Trovate gandhiane a parte, tra i rosso-gialli l'allarme è alto. «Se Salvini dovesse vincere in Emilia», dice un ministro dem di alto rango, «tenterà la spallata, giocherà il tutto per tutto. Se infatti parte il processo e viene condannato, il leghista rischia di incorrere nella legge Severino con la decadenza da parlamentare e l'ineleggibilità. Insomma, sarebbe finito o quasi. Invece se si andasse a elezioni anticipate finirebbe tutto in cavalleria, compresa l'autorizzazione a procedere e sarebbe salvo. Vedrete, Salvini mobiliterà le piazze e prenderà d'assedio il Parlamento pur di scongiurare questo epilogo». Il diretto interessato ha confermato, involontariamente, questi timori: «La prima risposta, e la più bella, al via libera al mio processo è questa piazza a San Giovanni in Persiceto. Grazie!», ha scritto su Fb Salvini ieri sera, postando una foto con la piazza del paesino del Bolognese.

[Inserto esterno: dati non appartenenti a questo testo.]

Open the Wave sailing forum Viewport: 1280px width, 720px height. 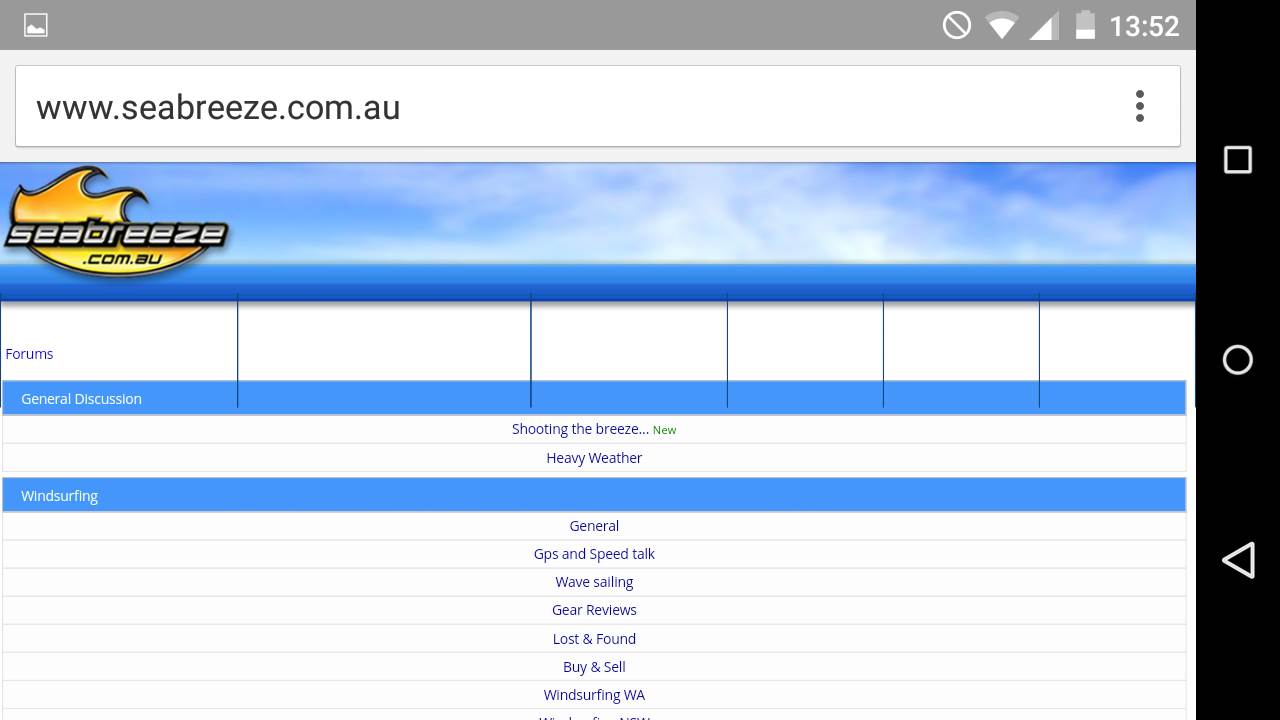click(594, 582)
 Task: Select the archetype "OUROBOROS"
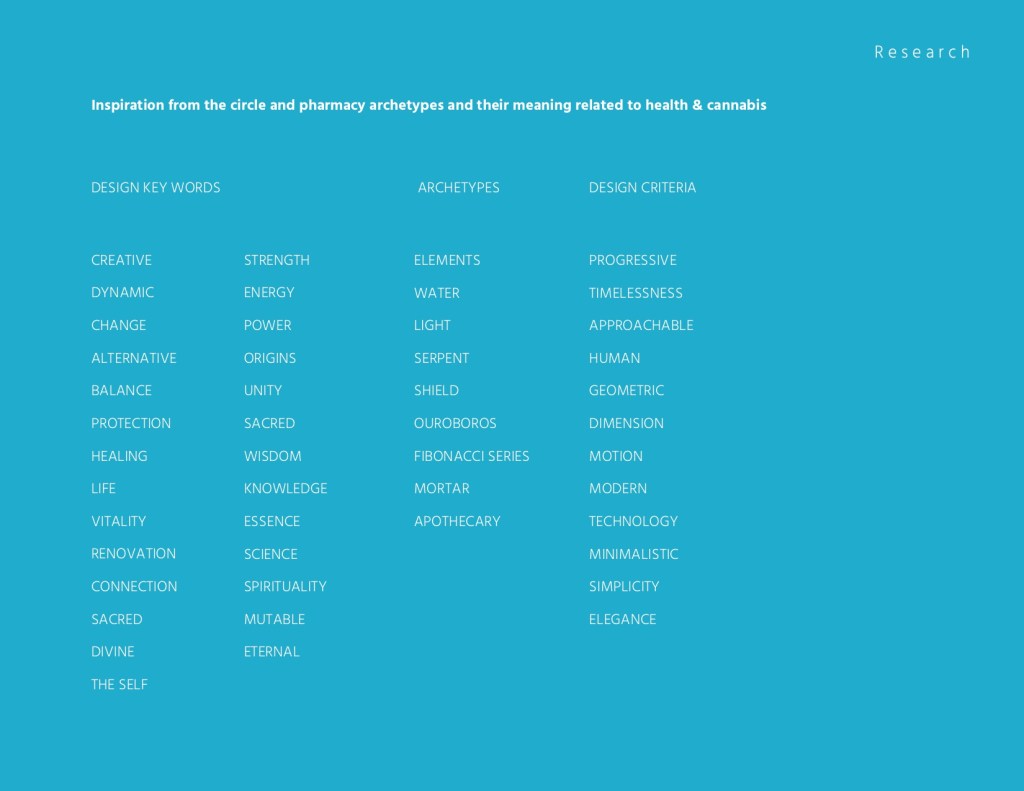[x=455, y=424]
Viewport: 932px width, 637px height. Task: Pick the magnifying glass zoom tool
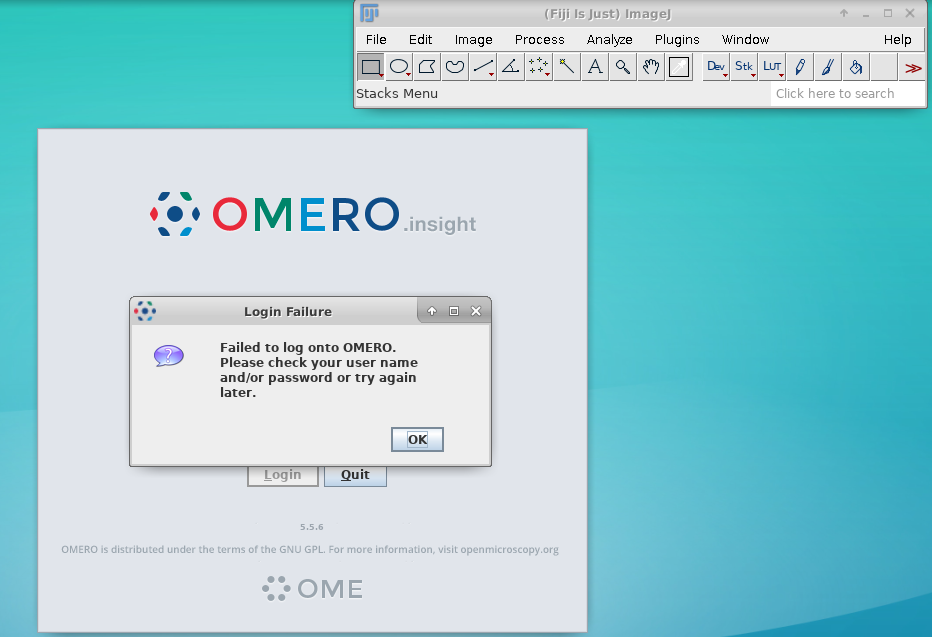coord(622,66)
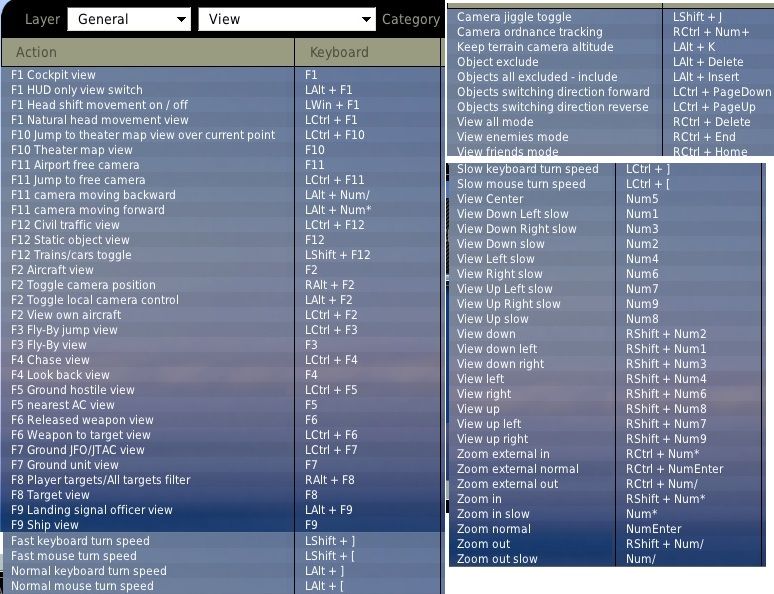Image resolution: width=774 pixels, height=594 pixels.
Task: Click the Action column header
Action: tap(148, 52)
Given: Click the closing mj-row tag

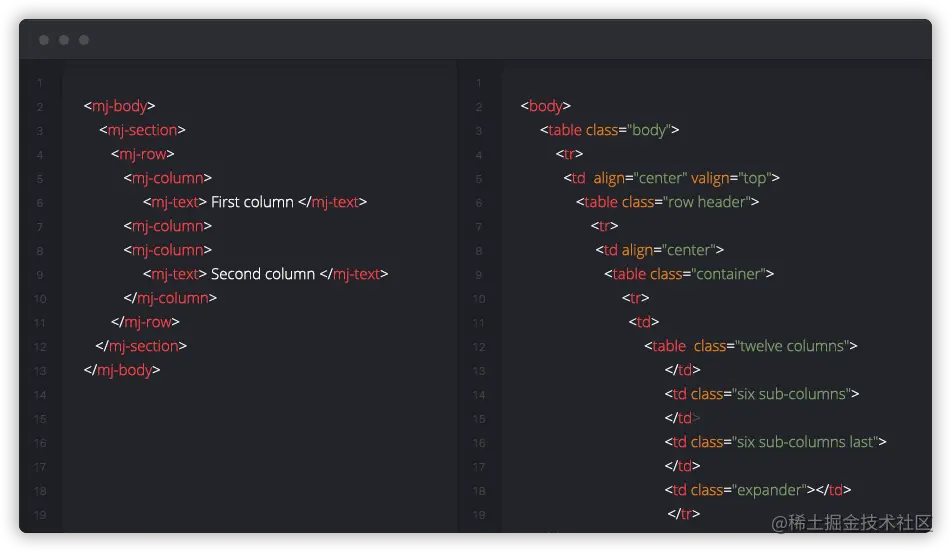Looking at the screenshot, I should pos(145,322).
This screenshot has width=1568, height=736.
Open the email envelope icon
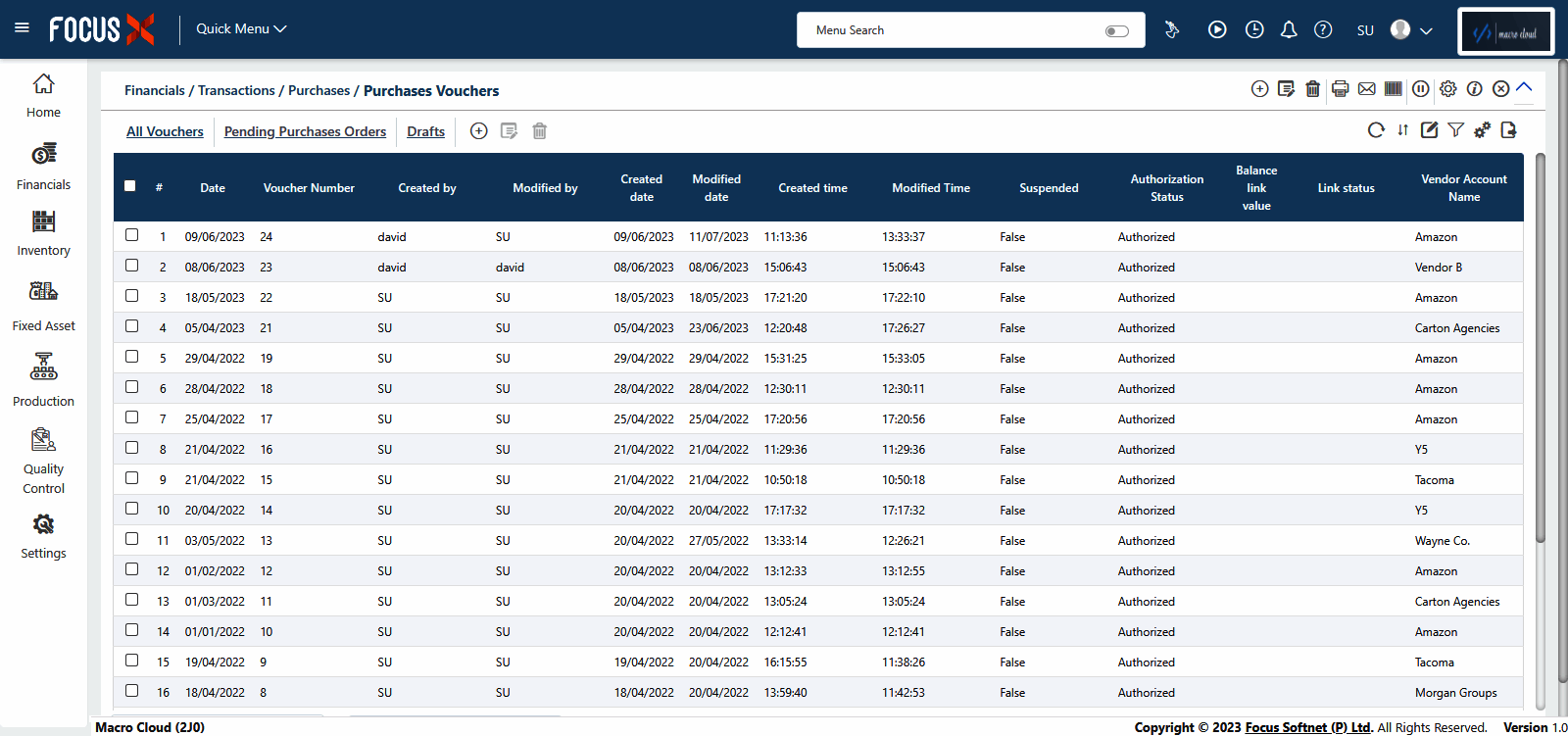[x=1366, y=89]
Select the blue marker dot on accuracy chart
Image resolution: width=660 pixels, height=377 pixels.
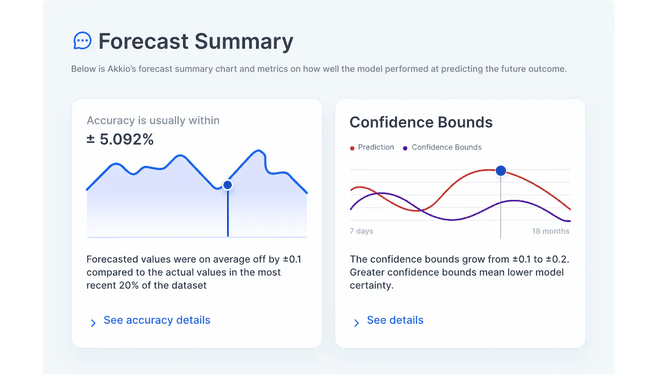pyautogui.click(x=228, y=185)
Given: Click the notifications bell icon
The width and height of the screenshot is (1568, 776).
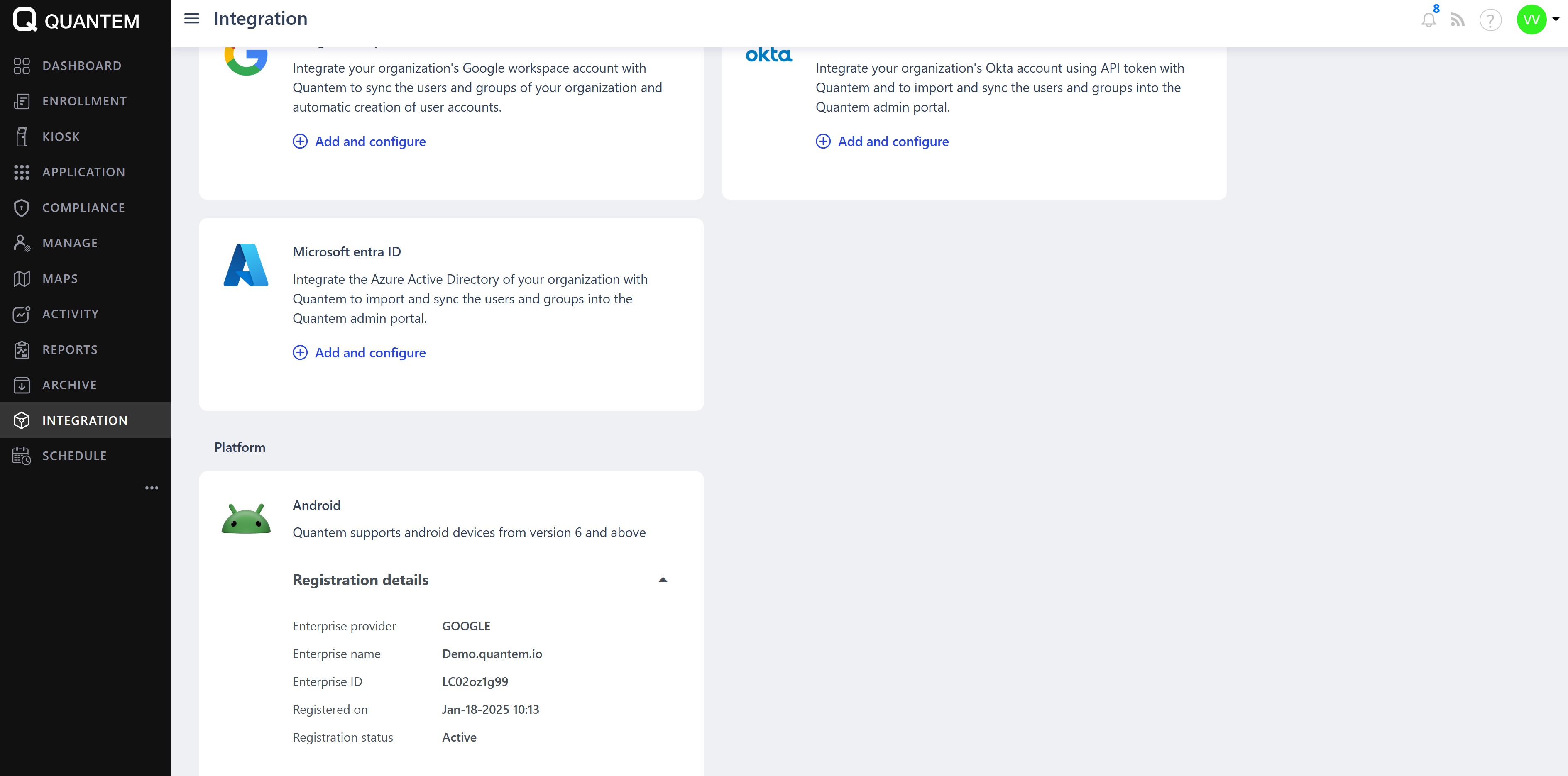Looking at the screenshot, I should 1428,20.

Adesso però perfino il voto dell'Aula (che deve arrivare entro 30 giorni) potrebbe saltare. In base al regolamento di Palazzo Madama, infatti, l'Assemblea prende semplicemente atto delle decisioni della giunta. A meno che almeno venti senatori non presentino una mozione di segno opposto. Traduzione: se Forza Italia o Fratelli d'Italia, che hanno detto no al processo non chiederanno una nuova votazione, Salvini sarà sottoposto al procedimento senza altri voti. Andrea Marcucci, capogruppo dem, scommette che i forzisti e Giorgia Meloni presenteranno la mozione: «E' una questione di logica». Anna Maria Bernini, presidente dei senatori di Forza Italia, invece tiene coperte le carte: «Non so cosa faremo, è troppo presto per decidere...». Ma è probabile che alla fine il voto ci sarà. E' in linea con la posizione di Forza Italia e di FdI e a Salvini ormai conviene: «Spero che almeno in Senato si presentino, voglio vedere negli occhi chi mi ritiene un criminale mentre io ho solo difeso i confini e l'onore dell'Italia».
 


FATTORE CASELLATI
In tutto questo c'è da dire che la maggioranza, abituata ad andare in ordine sparso, questa volta non ha faticato a trovare una posizione unitaria. «Ad aiutarci è stata proprio la Casellati», ha raccontato chi ha partecipato al vertice del primo pomeriggio in cui è stato deciso di disertare il voto della giunta, «se la presidente non si fosse comportata in modo scorretto, votando insieme alle opposizioni per confermare la seduta di oggi, non sarebbe stato così facile decidere di non presentarci in giunta». «Già, anche perché difficilmente comprensibile all'opinione pubblica», allarga le braccia un esponente dem.